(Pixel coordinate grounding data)
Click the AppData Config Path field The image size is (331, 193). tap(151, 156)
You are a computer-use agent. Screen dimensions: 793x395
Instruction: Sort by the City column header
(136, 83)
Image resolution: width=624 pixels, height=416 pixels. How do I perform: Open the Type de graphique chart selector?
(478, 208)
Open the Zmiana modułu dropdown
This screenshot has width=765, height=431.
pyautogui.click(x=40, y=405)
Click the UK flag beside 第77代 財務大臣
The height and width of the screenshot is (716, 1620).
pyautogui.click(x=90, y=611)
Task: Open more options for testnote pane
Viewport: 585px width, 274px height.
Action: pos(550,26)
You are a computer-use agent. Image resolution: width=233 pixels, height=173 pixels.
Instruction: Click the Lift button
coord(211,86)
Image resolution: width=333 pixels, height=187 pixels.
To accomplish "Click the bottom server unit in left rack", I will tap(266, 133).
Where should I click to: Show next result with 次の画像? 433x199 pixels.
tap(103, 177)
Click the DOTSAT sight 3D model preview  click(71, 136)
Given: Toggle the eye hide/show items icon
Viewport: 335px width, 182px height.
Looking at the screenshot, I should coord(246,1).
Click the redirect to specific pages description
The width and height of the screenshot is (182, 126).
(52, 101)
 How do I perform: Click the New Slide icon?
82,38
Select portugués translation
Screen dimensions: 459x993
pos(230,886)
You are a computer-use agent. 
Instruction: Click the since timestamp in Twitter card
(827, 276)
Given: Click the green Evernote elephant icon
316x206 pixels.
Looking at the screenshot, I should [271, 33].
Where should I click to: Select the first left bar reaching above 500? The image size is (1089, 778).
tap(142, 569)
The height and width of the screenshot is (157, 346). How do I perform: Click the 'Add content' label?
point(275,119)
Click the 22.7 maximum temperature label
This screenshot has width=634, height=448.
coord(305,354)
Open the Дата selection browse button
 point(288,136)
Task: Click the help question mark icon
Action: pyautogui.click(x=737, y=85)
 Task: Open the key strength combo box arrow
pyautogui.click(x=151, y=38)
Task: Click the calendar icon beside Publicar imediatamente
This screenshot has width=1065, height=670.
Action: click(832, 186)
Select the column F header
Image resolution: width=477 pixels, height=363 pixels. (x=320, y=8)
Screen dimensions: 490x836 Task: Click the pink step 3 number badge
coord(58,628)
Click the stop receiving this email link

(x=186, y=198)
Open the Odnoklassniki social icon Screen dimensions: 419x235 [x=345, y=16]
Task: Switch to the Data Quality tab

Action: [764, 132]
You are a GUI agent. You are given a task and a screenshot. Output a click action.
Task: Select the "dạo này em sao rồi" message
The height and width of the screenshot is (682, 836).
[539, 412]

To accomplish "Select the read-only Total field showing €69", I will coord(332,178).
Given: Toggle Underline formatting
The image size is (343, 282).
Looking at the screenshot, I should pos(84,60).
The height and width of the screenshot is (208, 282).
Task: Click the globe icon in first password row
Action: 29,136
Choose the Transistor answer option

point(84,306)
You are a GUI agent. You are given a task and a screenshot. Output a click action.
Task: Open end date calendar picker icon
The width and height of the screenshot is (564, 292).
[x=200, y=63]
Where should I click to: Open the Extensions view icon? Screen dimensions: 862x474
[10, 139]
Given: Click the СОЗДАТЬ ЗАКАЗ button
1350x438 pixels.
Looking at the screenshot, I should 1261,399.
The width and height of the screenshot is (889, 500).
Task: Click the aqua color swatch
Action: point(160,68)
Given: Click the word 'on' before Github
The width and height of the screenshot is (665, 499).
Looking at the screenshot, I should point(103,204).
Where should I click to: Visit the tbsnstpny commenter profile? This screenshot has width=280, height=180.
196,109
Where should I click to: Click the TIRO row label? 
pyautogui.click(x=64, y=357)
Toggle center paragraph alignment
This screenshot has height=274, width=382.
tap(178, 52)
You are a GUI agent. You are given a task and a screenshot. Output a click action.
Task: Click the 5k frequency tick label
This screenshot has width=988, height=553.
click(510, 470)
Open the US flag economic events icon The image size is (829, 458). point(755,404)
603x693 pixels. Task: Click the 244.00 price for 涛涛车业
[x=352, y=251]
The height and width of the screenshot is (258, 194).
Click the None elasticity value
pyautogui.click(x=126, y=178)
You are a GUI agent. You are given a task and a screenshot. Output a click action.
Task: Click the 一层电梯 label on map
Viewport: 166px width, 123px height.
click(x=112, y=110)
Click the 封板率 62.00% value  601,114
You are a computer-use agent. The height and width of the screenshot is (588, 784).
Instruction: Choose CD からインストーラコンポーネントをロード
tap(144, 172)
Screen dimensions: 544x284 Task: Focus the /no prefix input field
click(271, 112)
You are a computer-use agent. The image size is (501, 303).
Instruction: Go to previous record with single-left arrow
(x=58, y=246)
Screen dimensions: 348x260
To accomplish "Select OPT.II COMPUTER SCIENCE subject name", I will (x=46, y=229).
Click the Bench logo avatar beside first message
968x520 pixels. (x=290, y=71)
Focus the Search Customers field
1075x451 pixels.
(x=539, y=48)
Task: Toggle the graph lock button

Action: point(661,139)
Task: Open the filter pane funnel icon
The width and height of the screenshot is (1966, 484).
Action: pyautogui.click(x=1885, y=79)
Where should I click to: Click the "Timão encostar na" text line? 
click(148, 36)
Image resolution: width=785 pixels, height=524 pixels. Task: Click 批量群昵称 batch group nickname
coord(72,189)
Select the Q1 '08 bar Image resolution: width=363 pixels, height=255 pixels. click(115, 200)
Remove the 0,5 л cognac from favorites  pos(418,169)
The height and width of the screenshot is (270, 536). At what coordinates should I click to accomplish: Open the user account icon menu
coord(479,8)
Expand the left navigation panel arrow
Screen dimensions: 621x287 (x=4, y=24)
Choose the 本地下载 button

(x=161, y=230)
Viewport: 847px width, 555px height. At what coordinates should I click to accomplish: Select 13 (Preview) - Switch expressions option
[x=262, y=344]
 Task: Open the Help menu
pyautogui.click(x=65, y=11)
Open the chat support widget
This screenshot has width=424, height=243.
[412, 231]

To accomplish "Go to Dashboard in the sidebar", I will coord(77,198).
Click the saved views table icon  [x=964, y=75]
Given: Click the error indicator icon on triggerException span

• **What is being asked**
In your answer, include only the lines above starting at the line that holds "603x693 pixels. Task: Click" and ending at the line that holds "You are a computer-use agent. The height", copied exactly.

• **Answer to this exercise**
603x693 pixels. Task: Click the 244.00 price for 涛涛车业
[x=352, y=251]
The height and width of the screenshot is (258, 194).
Click the None elasticity value
pyautogui.click(x=126, y=178)
You are a GUI agent. You are given a task and a screenshot. Output a click action.
Task: Click the 一层电梯 label on map
Viewport: 166px width, 123px height.
click(x=112, y=110)
Click the 封板率 62.00% value  601,114
You are a computer-use agent. The height and width of the screenshot is (588, 784).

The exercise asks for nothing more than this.